Nobody told me the potentially deadly side effects of the NuvaRing, though - or of any hormonal birth control, for that matter. My doctor didn't walk me through the fine print, so I entered my first go-around with contraception thinking that nothing could go wrong.
I waited in the ER that day for nearly 12 hours, the whole time with a racing heart and a fear that I was about to die. When I was finally called in to see a doctor, they performed test after test on me until it was 4 a.m. and I was exhausted from the stress. A woman, who I'm pretty sure was in medical school and still in training, entered the room to tell me that I had contracted "abnormally large" blood clots in my lungs, and if I had waited even several more hours to come in, I would have died from a heart attack or a stroke.
I certainly wasn't out of the woods yet, they told me. They had to keep me stable and keep a close eye on me, because the blood clots that had lodged themselves in my lungs' major artery could still potentially travel to my heart or brain . . . and kill me.
None of it made sense to me. I was vibrant, young, and extremely healthy. I didn't smoke, I exercised, and I ate a healthy, well-rounded diet. When I asked why this happened, the young soon-to-be-doctor looked at me and said, "Do you take hormonal birth control?" And that's when I knew it had something to do with the NuvaRing.
Some studies have shown that women who use the NuvaRing as their main form of contraception have an increased risk of contracting blood clots than women who use other hormonal birth control. When it comes to women who aren't using a birth control with estrogen, one in every 5,000 will form blood clots each year. Women who do use estrogen-based birth control, though, like the NuvaRing, have a one in 1,000 risk of contracting blood clots.

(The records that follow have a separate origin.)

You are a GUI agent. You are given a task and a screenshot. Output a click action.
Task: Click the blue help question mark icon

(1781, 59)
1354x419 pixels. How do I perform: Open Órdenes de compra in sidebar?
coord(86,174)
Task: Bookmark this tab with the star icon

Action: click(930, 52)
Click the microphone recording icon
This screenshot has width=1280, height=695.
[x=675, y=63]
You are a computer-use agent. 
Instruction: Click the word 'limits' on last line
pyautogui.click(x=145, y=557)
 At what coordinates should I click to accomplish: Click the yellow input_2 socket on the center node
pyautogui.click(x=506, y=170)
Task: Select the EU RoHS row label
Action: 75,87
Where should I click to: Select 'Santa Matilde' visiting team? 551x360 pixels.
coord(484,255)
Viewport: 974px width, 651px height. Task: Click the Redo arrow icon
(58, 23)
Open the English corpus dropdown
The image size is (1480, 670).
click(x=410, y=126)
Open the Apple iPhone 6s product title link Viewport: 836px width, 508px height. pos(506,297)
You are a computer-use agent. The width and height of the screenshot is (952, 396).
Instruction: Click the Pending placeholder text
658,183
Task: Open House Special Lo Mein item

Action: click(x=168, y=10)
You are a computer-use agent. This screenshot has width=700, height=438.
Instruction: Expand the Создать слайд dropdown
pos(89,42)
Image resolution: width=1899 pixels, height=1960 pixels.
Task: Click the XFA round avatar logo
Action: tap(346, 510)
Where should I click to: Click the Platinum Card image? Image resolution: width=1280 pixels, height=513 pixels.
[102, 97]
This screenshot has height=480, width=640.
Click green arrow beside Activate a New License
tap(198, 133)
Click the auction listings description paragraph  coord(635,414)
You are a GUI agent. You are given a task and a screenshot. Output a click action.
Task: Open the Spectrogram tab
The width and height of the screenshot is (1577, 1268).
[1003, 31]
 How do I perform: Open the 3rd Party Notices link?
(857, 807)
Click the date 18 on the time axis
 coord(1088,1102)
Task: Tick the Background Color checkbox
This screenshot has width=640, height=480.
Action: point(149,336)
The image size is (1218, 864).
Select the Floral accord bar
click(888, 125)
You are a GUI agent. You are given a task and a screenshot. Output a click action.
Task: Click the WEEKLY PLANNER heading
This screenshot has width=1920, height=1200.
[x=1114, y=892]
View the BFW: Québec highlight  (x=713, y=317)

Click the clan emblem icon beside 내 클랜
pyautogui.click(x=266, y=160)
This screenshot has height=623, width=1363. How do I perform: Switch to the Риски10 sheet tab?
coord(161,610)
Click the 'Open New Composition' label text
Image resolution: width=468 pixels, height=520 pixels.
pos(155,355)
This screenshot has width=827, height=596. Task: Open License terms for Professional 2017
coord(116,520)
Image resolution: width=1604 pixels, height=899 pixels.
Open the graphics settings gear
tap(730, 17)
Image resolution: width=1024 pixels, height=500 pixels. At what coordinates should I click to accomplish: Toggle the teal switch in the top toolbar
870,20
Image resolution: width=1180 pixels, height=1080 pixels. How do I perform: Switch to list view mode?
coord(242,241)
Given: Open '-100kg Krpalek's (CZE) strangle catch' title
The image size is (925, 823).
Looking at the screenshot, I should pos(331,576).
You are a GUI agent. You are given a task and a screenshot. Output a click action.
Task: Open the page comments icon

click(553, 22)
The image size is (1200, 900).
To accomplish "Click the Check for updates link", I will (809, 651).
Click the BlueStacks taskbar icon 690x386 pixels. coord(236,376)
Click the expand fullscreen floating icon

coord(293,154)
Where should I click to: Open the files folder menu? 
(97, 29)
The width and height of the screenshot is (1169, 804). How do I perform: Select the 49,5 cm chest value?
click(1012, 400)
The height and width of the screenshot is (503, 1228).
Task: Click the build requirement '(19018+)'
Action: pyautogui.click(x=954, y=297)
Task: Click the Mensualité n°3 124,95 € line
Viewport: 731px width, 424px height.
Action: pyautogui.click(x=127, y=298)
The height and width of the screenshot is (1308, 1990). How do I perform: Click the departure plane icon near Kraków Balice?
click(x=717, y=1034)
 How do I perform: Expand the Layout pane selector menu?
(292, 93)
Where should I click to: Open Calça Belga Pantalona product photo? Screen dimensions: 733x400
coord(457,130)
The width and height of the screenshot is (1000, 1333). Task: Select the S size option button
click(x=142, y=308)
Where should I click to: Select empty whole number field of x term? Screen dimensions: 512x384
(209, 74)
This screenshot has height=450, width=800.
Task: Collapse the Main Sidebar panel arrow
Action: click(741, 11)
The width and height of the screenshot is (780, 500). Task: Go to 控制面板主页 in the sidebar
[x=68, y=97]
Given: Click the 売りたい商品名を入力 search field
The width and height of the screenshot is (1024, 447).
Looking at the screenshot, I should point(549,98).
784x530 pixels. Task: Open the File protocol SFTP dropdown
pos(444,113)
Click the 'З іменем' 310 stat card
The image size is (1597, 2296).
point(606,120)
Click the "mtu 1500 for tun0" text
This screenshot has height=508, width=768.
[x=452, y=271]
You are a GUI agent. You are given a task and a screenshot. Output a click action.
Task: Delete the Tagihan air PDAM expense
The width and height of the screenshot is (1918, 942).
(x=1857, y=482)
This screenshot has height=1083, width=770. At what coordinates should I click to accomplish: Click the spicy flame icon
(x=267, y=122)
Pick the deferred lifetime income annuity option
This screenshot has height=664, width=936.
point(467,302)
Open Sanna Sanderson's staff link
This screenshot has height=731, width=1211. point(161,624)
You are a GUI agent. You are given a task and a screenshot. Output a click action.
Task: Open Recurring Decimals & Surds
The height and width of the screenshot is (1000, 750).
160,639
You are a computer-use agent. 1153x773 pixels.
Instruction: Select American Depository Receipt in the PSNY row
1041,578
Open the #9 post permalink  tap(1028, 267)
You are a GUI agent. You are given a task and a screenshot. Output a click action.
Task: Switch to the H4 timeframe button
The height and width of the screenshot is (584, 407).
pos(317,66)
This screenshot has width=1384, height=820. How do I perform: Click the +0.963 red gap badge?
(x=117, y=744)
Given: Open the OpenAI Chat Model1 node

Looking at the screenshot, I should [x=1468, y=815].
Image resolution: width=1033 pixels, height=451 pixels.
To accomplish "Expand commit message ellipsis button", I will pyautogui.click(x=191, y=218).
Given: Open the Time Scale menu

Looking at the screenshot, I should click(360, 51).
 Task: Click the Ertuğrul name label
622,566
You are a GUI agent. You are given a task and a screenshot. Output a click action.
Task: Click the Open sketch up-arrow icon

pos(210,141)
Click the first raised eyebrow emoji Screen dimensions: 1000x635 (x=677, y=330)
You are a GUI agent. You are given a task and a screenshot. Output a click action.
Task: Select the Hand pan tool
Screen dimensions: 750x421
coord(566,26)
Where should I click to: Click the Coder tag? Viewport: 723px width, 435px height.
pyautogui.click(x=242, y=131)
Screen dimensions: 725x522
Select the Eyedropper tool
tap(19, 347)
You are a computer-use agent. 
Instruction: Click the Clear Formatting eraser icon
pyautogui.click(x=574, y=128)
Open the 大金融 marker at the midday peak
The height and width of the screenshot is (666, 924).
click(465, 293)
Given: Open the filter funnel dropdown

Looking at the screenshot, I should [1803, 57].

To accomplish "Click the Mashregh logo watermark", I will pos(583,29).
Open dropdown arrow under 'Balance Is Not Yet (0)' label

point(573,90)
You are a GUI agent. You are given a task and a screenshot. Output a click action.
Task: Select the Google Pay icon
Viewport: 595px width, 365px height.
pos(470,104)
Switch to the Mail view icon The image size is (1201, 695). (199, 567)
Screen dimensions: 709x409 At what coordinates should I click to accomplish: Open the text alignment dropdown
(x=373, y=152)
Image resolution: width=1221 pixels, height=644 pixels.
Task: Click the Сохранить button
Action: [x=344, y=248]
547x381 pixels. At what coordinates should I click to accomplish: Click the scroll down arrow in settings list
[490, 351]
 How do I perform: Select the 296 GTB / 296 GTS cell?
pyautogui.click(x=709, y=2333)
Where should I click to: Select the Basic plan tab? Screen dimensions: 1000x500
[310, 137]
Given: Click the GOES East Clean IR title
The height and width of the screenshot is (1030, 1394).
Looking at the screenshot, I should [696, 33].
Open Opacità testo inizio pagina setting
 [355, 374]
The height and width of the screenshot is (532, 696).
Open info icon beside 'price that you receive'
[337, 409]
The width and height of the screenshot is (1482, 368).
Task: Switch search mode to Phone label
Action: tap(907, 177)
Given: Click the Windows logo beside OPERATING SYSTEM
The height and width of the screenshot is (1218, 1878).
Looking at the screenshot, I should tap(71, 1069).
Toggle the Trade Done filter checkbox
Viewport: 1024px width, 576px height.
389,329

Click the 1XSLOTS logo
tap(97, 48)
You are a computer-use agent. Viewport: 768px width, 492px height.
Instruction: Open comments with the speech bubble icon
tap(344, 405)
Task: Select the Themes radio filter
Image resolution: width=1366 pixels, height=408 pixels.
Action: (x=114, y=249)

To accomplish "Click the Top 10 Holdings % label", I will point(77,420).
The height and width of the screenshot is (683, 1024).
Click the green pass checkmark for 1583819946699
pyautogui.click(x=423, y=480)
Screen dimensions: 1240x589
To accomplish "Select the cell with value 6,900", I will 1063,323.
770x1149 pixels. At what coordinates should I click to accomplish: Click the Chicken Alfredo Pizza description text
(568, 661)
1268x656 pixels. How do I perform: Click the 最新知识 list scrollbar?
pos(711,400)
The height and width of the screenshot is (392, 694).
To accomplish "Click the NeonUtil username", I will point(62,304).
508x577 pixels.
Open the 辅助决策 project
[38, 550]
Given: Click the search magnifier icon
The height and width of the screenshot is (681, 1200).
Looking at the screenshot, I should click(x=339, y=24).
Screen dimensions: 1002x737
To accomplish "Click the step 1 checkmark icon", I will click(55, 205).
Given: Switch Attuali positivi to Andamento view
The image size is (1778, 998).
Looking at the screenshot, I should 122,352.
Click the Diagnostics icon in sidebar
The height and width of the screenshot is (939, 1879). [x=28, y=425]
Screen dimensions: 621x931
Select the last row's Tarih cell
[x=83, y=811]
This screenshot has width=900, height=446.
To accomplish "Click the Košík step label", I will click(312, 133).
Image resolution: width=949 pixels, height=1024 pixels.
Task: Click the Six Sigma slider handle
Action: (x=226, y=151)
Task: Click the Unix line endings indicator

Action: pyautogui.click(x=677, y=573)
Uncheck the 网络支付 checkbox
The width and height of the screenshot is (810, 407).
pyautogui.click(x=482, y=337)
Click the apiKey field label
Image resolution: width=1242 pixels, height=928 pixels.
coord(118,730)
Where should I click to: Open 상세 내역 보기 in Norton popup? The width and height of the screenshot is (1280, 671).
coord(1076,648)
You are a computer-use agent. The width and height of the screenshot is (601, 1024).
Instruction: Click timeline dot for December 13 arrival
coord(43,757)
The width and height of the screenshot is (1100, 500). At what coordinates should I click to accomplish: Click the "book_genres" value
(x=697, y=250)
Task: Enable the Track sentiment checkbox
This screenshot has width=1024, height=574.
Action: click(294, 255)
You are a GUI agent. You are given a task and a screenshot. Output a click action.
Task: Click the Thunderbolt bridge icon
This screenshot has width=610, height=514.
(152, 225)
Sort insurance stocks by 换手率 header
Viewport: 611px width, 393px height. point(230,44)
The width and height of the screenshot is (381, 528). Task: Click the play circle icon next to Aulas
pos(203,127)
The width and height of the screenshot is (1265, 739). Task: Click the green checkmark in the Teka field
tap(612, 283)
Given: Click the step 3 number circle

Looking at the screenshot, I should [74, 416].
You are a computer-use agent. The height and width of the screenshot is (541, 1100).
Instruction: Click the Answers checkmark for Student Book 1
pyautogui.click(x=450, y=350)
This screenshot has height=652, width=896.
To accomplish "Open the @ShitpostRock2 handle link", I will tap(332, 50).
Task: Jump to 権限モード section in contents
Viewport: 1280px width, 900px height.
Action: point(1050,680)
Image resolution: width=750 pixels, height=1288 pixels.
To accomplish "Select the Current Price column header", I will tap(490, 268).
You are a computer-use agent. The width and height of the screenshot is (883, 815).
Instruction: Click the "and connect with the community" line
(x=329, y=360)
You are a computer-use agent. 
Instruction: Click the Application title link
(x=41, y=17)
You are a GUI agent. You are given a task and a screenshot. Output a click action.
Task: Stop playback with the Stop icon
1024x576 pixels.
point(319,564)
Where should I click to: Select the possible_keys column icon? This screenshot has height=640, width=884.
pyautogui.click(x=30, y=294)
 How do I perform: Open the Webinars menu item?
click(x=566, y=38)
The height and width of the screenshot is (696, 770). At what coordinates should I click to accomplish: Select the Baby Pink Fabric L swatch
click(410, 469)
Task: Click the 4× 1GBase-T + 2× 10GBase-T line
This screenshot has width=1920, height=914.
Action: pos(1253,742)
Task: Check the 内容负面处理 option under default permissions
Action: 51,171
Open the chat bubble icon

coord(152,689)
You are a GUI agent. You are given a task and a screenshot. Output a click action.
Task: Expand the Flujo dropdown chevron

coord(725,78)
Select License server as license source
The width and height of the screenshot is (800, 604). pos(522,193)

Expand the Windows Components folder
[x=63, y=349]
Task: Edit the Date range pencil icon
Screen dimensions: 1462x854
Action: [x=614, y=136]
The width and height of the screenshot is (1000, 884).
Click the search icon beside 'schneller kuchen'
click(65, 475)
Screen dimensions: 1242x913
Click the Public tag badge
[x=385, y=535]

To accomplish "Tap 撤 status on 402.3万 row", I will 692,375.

The only problem with this information is that it became available around 2011 or later. I contracted blood clots from the NuvaRing in 2009.
My recovery from the blood clots was long and tiresome. I took blood-thinning medication for 18 months, which made me extremely fatigued and very overweight (I gained 30 pounds in a few months). When I was released from the hospital, I was tested multiple times to see if I was genetically predisposed to forming blood clots. That was the only reasonable explanation, the doctors told me. After giving 18 tubes of my blood in one sitting and not even getting a cookie or a juice box as a reward, a doctor told me I was "disgustingly healthy," and that they couldn't find any reason for my diagnosis other than the hormones in the NuvaRing.
This story is not meant to elicit pity. Rather, I think it's imperative for young women to understand the risks of hormonal birth control before they agree to take it. I'm confident that doctors today are more intentional about laying out the potential side effects of something like the NuvaRing or the pill, but that doesn't erase the many times prior when a medical professional failed to give their patient the full scope.
I was one of the lucky ones. I was right on the cusp, but I caught the blood clots before they proved deadly. There are plenty of women out there who have not been so fortunate, and their lives were ended far too early.
By no means am I claiming that other women will have the same fate as I did if they choose the NuvaRing or the pill, but I do think it's important to understand that it's not just women over 35 or women who smoke who are eligible to contract blood clots. It could be anybody, and there's no such thing as erring too much on the side of caution.